Mata maria mulai terbuka, hela-hela napasnya sudah terasa normal tidak cepat tak pula melambat. “Subhanallah”, desis perempuan tua itu. “Aku dimana?”, Ucap Maria. “Istirahatlah dulu”, jawabnya. “Aku takut…takut”, tiba-tiba saja Maria memeluk erat tubuh renta perempuan tua itu. “Aku takut”,Maria terus berteriak ketakutan. Perempuan tua itu balik memeluknya, “tenanglah nak Insyaallah kau aman bersamaku”, Ia mencoba menenangkannya. Karena tubuh Maria masih sangat lemah, ia kembali terbaring diatas ranjang reyot sang pemilik rumah.
E’ma Za, perempuan tua berkerudung panjang ini telah berpuluh-luluh tahun tinggal disebuah rumah sederhana di ujung gang kemoja ini. E’ma Za sudah tak punya sanak saudara. Terakhir suaminya meninggal karena demam berdarah beberapa minggu lalu. E’ma Za pun tak di karunia anak dari perkawinannya, oleh karena itu saat ini E’ma Za hidup sendiri tanpa ada yang menemani di masa-masa tuanya.
“Eh…sudah baikkan Nak”, sahut E’ma Za pada Maria yang tengah duduk di kursi satu-satunya dalam rumah. E’ma Za baru saja pulang dari pasar, ditangannya terlihat beberapa kresek yang di peganginya. “Alhamdulillah”, sahut Maria. “Biar Maria bantu Bu”, Maria menarik kresek yang dibawa E’ma Za. “Tak usah nak”, lebih baik kamu istirahat saja”, E’ma Za pun pergi meninggalkannya ke dapur dan segera menyiapkan sesuatu untuk Maria.
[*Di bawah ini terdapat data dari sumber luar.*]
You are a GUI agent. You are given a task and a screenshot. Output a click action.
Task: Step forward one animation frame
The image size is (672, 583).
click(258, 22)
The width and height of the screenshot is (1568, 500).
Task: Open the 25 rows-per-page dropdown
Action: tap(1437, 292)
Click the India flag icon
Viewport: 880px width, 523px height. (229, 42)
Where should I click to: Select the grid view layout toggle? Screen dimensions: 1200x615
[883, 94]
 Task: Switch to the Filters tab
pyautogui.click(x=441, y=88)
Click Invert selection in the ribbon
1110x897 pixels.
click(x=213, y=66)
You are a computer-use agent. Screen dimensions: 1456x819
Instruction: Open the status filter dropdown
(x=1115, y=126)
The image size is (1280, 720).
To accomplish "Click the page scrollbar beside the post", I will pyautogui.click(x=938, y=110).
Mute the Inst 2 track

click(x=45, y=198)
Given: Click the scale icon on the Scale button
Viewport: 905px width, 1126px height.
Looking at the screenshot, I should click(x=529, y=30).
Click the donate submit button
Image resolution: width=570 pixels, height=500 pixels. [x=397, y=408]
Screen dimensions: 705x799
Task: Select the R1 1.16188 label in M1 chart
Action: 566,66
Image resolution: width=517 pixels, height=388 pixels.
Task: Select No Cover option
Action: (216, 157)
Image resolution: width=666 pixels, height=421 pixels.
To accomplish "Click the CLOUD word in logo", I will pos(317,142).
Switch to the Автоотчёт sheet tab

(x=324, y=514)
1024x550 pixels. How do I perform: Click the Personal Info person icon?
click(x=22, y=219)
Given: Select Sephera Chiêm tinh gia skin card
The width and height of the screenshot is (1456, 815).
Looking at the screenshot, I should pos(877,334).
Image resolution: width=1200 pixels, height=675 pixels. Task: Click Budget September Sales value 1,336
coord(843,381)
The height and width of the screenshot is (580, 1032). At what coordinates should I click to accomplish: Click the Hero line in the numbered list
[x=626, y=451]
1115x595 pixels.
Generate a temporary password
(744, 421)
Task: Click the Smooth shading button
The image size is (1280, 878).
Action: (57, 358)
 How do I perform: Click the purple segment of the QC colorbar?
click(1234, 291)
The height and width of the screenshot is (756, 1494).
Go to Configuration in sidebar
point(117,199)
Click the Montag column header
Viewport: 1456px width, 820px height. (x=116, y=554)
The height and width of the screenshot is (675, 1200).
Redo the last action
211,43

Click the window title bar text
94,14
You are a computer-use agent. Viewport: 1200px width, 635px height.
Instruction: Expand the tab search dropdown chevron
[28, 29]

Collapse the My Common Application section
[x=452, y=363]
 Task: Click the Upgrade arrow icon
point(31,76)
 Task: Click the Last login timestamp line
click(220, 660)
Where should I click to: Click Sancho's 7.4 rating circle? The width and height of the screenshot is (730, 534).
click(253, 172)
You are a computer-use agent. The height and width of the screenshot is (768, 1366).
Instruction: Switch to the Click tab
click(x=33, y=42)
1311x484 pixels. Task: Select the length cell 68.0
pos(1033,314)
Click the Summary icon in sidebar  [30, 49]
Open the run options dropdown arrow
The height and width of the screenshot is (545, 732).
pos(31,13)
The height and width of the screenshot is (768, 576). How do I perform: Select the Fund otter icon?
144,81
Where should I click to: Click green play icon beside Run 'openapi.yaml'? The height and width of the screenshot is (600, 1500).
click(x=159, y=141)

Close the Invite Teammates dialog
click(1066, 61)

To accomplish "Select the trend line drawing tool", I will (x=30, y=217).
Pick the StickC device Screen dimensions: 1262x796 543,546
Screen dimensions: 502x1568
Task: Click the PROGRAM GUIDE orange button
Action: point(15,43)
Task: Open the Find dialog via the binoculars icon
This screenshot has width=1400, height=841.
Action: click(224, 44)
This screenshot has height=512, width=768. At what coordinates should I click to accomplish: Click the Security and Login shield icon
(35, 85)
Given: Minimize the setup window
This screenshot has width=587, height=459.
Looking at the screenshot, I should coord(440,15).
“Jadi nama kamu Maria”, teriak E’ma Za sambil membawa teh hangat dan beberapa cemilan yang baru saja Ia beli di pasar. “Iya”, jawab Maria singkat. “Ibu siapa?”, sambung Maria. “Panggil saja E’ma Za”, sambil menyantap hidangan di siang itu, Kisah Maria pun bergulir… … …
“Aku Maria, saat ini Umurku 20 Tahun, semenjak kecil Ibu dan Ayah tak pernah memperhatikanku. Semenjak Aku lahir, aku dititipkan Ibu, di tetangga yang tak jauh dari rumah.
Ketika usiaku menginjak 10 tahun, aku mesti kembali tinggal dengan orang tua kandungku.“Namun aku tak merasa nyaman mesti tinggal bersama mereka”, keluh Maria. “Kenapa?, bukannya mereka orang tuamu”,sahut E’ma Za yang semakin terlihat serius mendengarkan kisahnya. “Mereka Jahat”,teriak Maria . Ibu ku tak layaknya seorang wanita lacur, setiap hari Ia selalu membawa laki-laki muda masuk kedalam kamar. “Tapi aku tak bisa berbuat apa-apa”,lagi-lagi Maria berteriak.
“Apalagi Alex”, seorang pemuda binal yang hampir setiap hari mengunjungi Ibuku setiap malam. Laki-laki itu tak lebih menjadi perusak keluargaku. “Maria tak pernah bilang Ayah?”, Sambung E’ma Za. “Percuma E’ma”, Ayahku tak pernah pulang, Ia hanya senang berkumpul dengan Pak Barto, sang pemilik warung judi terkenal di daerahku. Sebelum subuh biasanya aku telah meninggalkan rumah dan kembali ketika tengah malam. “Aku melakukan itu semenjak kelas 4 SD E’ma”, sahut Maria yag sesekali melempar senyum. “E’ma Za jadi penasaran sepulang sekolah Biasanya”, belum selesai E’ma Za bertanya Maria melanjutkan kisahnya.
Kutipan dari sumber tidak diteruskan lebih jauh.